_WHAT TO WORK ON_
Scan the entries below for the word "computer". Copy out every line in which it occurs.

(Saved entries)

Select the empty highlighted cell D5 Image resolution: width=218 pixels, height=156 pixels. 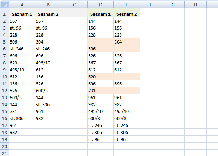100,42
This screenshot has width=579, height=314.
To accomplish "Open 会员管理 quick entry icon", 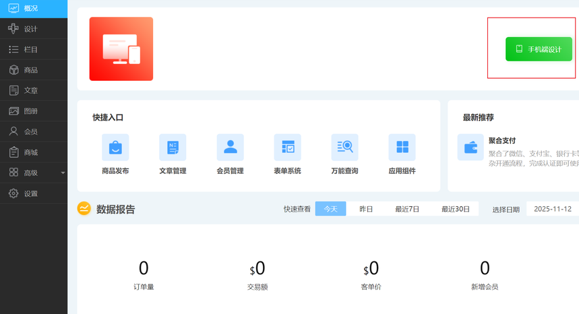I will (230, 147).
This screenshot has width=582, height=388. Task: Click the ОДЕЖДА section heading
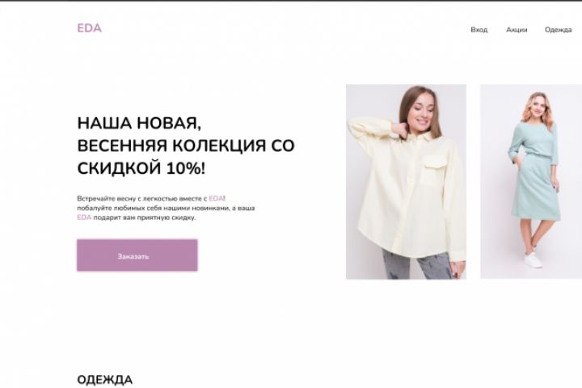(104, 379)
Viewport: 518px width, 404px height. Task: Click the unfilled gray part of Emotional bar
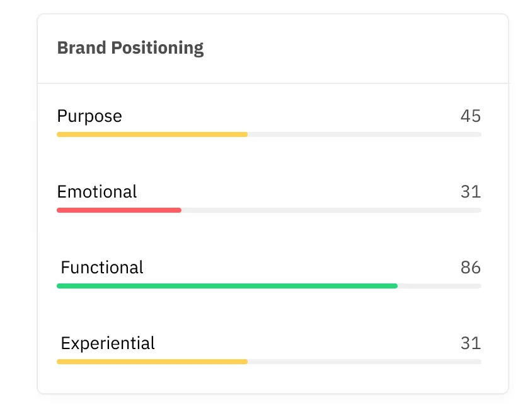331,210
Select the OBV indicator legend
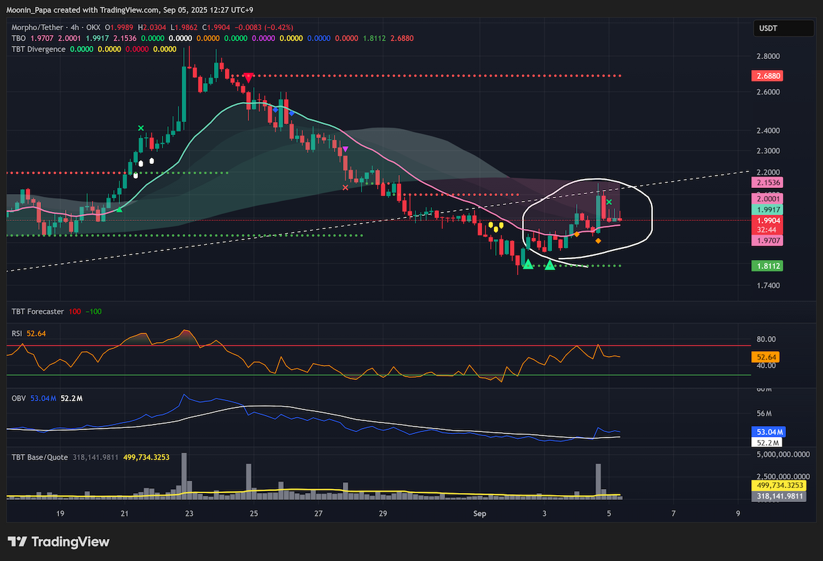 tap(19, 398)
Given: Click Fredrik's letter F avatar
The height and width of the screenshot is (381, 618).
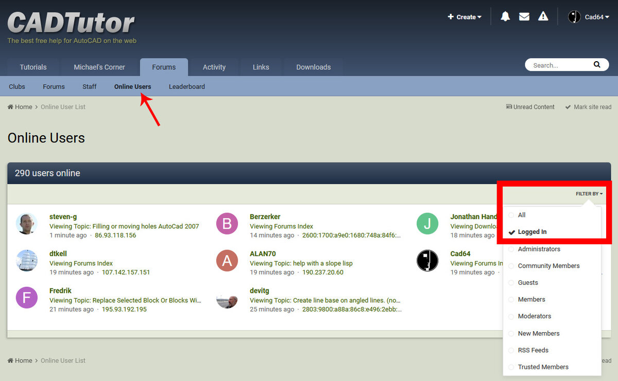Looking at the screenshot, I should pos(27,298).
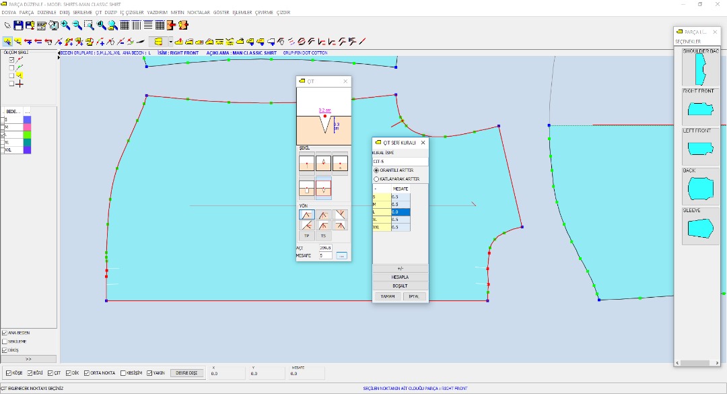The image size is (727, 394).
Task: Confirm with the TAMAM button
Action: tap(388, 296)
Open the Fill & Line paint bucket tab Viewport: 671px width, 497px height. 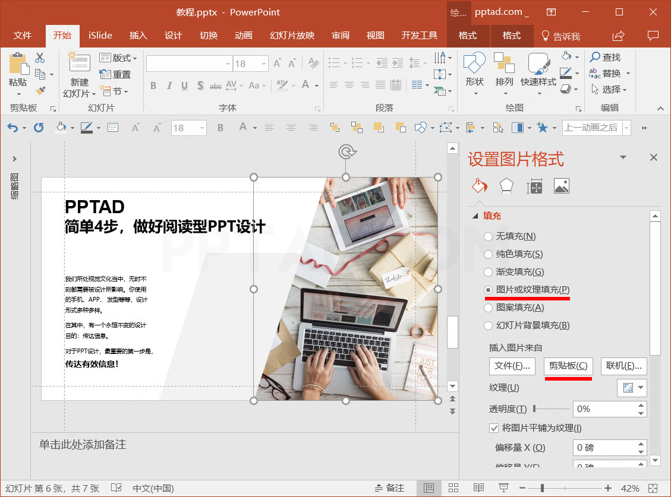point(479,186)
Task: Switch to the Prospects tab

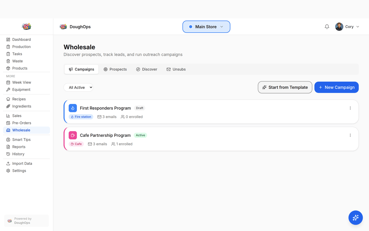Action: tap(115, 69)
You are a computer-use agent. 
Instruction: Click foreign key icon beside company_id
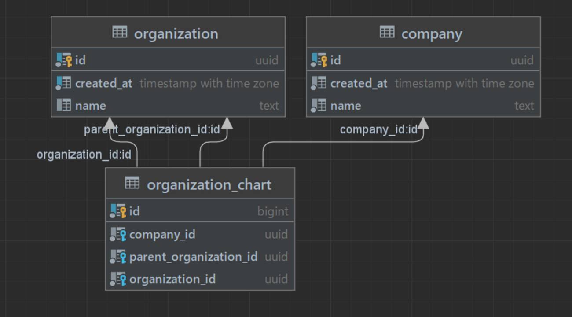[118, 234]
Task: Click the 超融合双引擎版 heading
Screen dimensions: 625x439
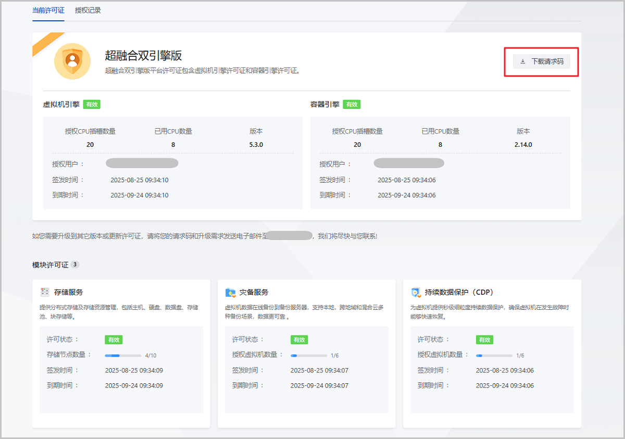Action: click(143, 56)
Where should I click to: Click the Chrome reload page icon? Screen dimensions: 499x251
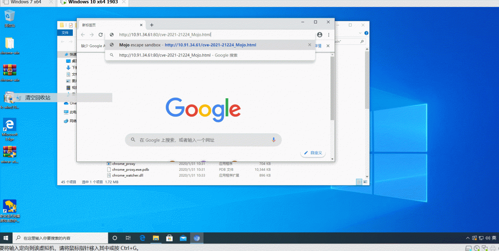tap(101, 35)
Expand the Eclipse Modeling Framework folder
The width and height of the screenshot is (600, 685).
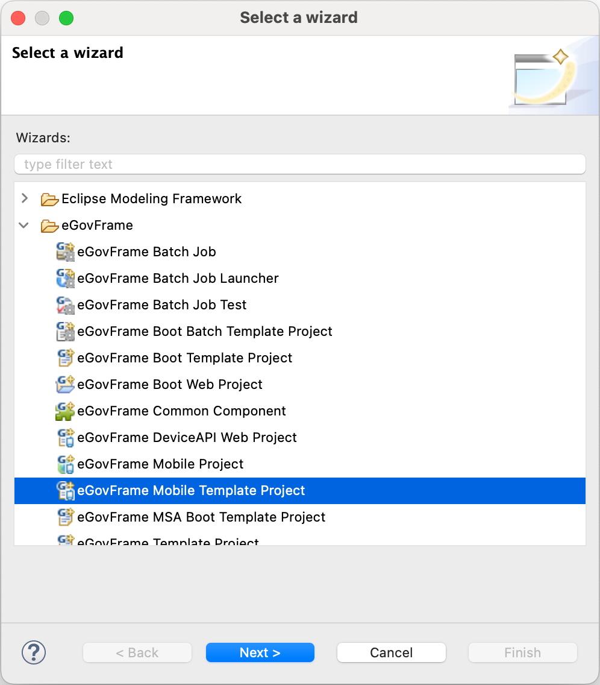[24, 198]
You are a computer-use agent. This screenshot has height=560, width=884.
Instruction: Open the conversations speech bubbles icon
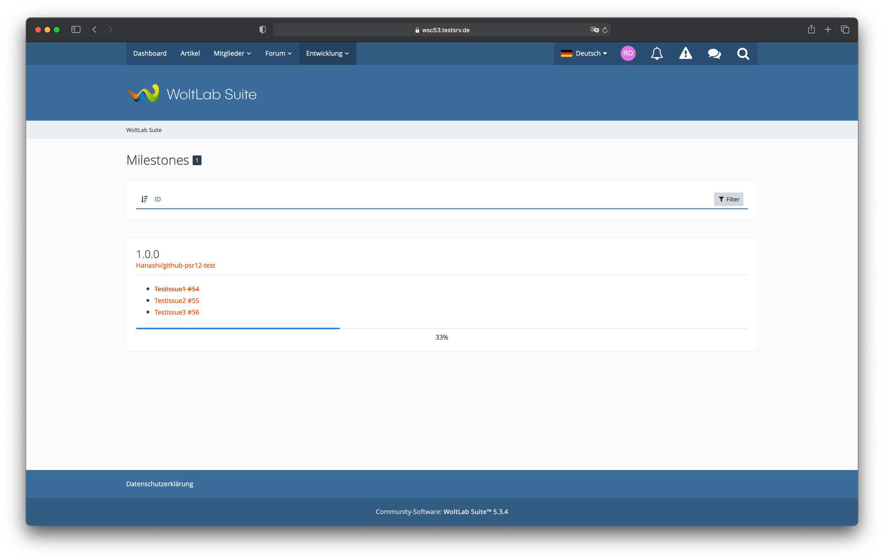tap(714, 54)
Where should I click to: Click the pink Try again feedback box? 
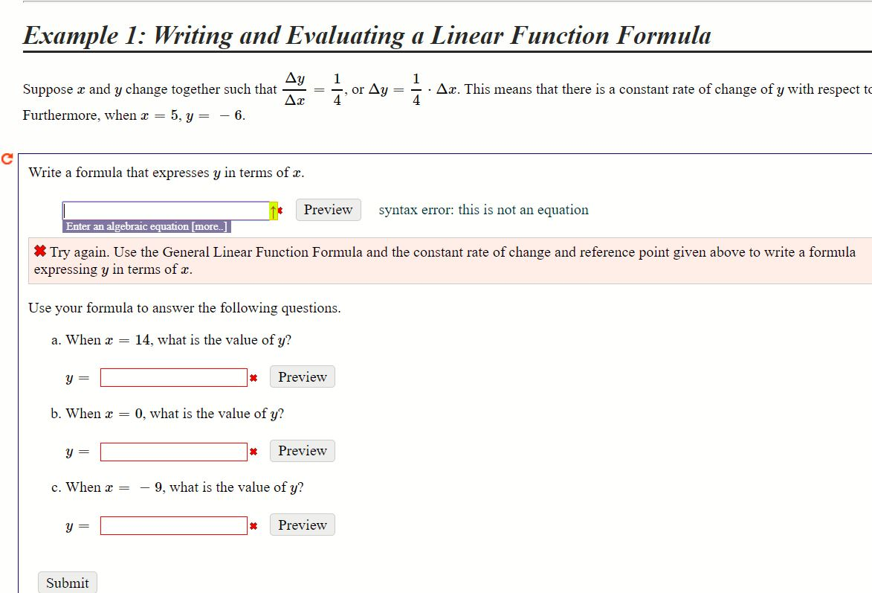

_ANSWER TO THIS EXERCISE_
You are a computer-use agent. 
You are a computer-use agent. This screenshot has height=560, width=884.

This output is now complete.